5. Ensure Your Kids REALLY Win— It is my personal opinion that you should not “let a child win.” Sooner or later they’re going to FEEL that you’re faking it and you’ll lose your child’s overall trust. That is not something to take lightly!
There are so many opportunities for children to experience truly winning, like playing cooperative and collaborative games. Below are two personal game suggestions for ensuring your kids win on their own.
Play Memory—I try, try, try to be a present parent. Yet my mind still occasionally wanders. My girls have been kicking my butt at Memory since they were, honestly, about three-years-old. I highly recommend the Eeboo Matching Games. The quality of the matching cards is nice. Our game has lasted through a set of toddler years and still serves us well on coffee dates!

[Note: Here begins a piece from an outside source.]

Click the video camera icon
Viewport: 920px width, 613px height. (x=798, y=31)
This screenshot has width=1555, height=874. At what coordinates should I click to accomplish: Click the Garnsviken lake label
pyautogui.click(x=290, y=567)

Play Suspend—Suspend is one of my favorites because I knock over the game as often as the girls do. Here are four additional reasons Suspend is a game closet MUST.
Check it out here:
6. Have a Game Night Buffet—Have healthy snacks on hand. That is my number one parenting tip for any situation. Children behave better if they are well fed. On game night, our family creates a healthy buffet and grazes throughout the evening. Need some inspiration? Click here for some creative family recipes.
7. Create a Tradition— Setting a standard date, like the first Friday of each month, is an easy way to guarantee the event shows up on your family calendar. Be realistic! Life has a tendency to … happen. Pick a time frame you know you can stick to and you’ll ensure the kids won’t be disappointed with cancellations.
Looking for some new games for your family? Click here to see my top 10 Tested & Approved Family Games. Below you will also find additional resources including FULL REVIEWS of a variety of games right here on What We Do All Day.
Do you see your favorite family game in the line-up below? If not, let me know in the comments below. We are always looking for suggestions.
Zina is the author of Let's Lasso the Moon, where she inspires parents and children to interact creatively and enjoy the beauty of everyday moments.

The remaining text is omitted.